• _EXERCISE TASK_:
Rewrite the data below, changing "GUI agent" to "desktop assistant" everywhere it occurs and leaving everything else unchanged.

• _PROVIDED INFORMATION_:
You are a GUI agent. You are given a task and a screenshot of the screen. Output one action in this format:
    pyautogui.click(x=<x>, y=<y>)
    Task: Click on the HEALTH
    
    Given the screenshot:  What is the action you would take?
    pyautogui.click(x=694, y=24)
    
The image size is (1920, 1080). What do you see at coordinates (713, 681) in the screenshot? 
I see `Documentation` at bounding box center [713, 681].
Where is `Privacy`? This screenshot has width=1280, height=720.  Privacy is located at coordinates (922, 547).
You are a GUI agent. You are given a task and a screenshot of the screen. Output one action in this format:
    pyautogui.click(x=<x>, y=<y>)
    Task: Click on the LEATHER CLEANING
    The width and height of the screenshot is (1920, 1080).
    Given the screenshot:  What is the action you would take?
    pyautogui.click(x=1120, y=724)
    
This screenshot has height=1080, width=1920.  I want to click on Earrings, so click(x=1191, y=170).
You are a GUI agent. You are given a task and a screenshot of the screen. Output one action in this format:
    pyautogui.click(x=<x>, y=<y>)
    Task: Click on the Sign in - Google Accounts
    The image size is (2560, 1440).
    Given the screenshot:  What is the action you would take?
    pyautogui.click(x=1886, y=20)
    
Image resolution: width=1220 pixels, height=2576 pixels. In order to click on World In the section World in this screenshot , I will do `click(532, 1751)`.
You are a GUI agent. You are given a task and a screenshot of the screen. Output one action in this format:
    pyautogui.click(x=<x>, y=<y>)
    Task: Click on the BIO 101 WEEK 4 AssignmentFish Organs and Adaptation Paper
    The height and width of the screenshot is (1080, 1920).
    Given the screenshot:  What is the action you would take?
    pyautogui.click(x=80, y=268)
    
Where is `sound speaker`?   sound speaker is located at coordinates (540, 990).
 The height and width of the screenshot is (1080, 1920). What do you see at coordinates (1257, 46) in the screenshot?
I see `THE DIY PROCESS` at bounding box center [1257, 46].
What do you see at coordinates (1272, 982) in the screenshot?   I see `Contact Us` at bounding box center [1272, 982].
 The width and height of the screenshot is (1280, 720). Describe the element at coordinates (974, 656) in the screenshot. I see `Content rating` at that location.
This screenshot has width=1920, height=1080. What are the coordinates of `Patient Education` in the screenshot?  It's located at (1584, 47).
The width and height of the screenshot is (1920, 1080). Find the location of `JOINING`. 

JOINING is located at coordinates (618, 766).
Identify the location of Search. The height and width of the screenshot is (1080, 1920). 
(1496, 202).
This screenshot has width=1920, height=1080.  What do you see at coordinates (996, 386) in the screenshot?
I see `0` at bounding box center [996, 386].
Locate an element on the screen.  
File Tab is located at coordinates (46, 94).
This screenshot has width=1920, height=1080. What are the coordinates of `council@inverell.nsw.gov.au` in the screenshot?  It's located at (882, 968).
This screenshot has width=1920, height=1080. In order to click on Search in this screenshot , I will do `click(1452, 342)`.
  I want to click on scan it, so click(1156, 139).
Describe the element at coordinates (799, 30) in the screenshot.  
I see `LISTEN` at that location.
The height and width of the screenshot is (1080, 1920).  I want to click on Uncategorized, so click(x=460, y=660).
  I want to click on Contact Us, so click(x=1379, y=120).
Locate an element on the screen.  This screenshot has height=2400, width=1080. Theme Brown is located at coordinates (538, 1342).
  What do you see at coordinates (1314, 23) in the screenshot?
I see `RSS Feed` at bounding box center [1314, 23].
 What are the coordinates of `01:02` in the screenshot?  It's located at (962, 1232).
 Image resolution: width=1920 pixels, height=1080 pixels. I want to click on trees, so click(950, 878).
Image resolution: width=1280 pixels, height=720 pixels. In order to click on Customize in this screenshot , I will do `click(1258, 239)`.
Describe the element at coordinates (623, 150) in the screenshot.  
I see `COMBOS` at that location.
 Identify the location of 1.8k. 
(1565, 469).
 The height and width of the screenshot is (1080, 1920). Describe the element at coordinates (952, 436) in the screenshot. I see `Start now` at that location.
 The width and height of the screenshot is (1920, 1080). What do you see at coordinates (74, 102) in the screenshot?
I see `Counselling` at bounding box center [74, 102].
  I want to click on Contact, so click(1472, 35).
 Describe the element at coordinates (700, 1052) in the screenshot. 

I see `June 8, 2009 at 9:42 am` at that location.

• _EXERCISE SOLUTION_:
You are a desktop assistant. You are given a task and a screenshot of the screen. Output one action in this format:
    pyautogui.click(x=<x>, y=<y>)
    Task: Click on the HEALTH
    
    Given the screenshot:  What is the action you would take?
    pyautogui.click(x=694, y=24)
    
The image size is (1920, 1080). What do you see at coordinates (713, 681) in the screenshot? 
I see `Documentation` at bounding box center [713, 681].
Where is `Privacy`? This screenshot has width=1280, height=720.  Privacy is located at coordinates (922, 547).
You are a desktop assistant. You are given a task and a screenshot of the screen. Output one action in this format:
    pyautogui.click(x=<x>, y=<y>)
    Task: Click on the LEATHER CLEANING
    The width and height of the screenshot is (1920, 1080).
    Given the screenshot:  What is the action you would take?
    pyautogui.click(x=1120, y=724)
    
This screenshot has height=1080, width=1920.  I want to click on Earrings, so click(x=1191, y=170).
You are a desktop assistant. You are given a task and a screenshot of the screen. Output one action in this format:
    pyautogui.click(x=<x>, y=<y>)
    Task: Click on the Sign in - Google Accounts
    The image size is (2560, 1440).
    Given the screenshot:  What is the action you would take?
    pyautogui.click(x=1886, y=20)
    
Image resolution: width=1220 pixels, height=2576 pixels. In order to click on World In the section World in this screenshot , I will do `click(532, 1751)`.
You are a desktop assistant. You are given a task and a screenshot of the screen. Output one action in this format:
    pyautogui.click(x=<x>, y=<y>)
    Task: Click on the BIO 101 WEEK 4 AssignmentFish Organs and Adaptation Paper
    The height and width of the screenshot is (1080, 1920).
    Given the screenshot:  What is the action you would take?
    pyautogui.click(x=80, y=268)
    
Where is `sound speaker`?   sound speaker is located at coordinates (540, 990).
 The height and width of the screenshot is (1080, 1920). What do you see at coordinates (1257, 46) in the screenshot?
I see `THE DIY PROCESS` at bounding box center [1257, 46].
What do you see at coordinates (1272, 982) in the screenshot?   I see `Contact Us` at bounding box center [1272, 982].
 The width and height of the screenshot is (1280, 720). Describe the element at coordinates (974, 656) in the screenshot. I see `Content rating` at that location.
This screenshot has width=1920, height=1080. What are the coordinates of `Patient Education` in the screenshot?  It's located at (1584, 47).
The width and height of the screenshot is (1920, 1080). Find the location of `JOINING`. 

JOINING is located at coordinates (618, 766).
Identify the location of Search. The height and width of the screenshot is (1080, 1920). 
(1496, 202).
This screenshot has width=1920, height=1080.  What do you see at coordinates (996, 386) in the screenshot?
I see `0` at bounding box center [996, 386].
Locate an element on the screen.  
File Tab is located at coordinates (46, 94).
This screenshot has width=1920, height=1080. What are the coordinates of `council@inverell.nsw.gov.au` in the screenshot?  It's located at (882, 968).
This screenshot has width=1920, height=1080. In order to click on Search in this screenshot , I will do `click(1452, 342)`.
  I want to click on scan it, so click(1156, 139).
Describe the element at coordinates (799, 30) in the screenshot.  
I see `LISTEN` at that location.
The height and width of the screenshot is (1080, 1920).  I want to click on Uncategorized, so click(x=460, y=660).
  I want to click on Contact Us, so click(x=1379, y=120).
Locate an element on the screen.  This screenshot has height=2400, width=1080. Theme Brown is located at coordinates (538, 1342).
  What do you see at coordinates (1314, 23) in the screenshot?
I see `RSS Feed` at bounding box center [1314, 23].
 What are the coordinates of `01:02` in the screenshot?  It's located at (962, 1232).
 Image resolution: width=1920 pixels, height=1080 pixels. I want to click on trees, so click(950, 878).
Image resolution: width=1280 pixels, height=720 pixels. In order to click on Customize in this screenshot , I will do `click(1258, 239)`.
Describe the element at coordinates (623, 150) in the screenshot.  
I see `COMBOS` at that location.
 Identify the location of 1.8k. 
(1565, 469).
 The height and width of the screenshot is (1080, 1920). Describe the element at coordinates (952, 436) in the screenshot. I see `Start now` at that location.
 The width and height of the screenshot is (1920, 1080). What do you see at coordinates (74, 102) in the screenshot?
I see `Counselling` at bounding box center [74, 102].
  I want to click on Contact, so click(1472, 35).
 Describe the element at coordinates (700, 1052) in the screenshot. 

I see `June 8, 2009 at 9:42 am` at that location.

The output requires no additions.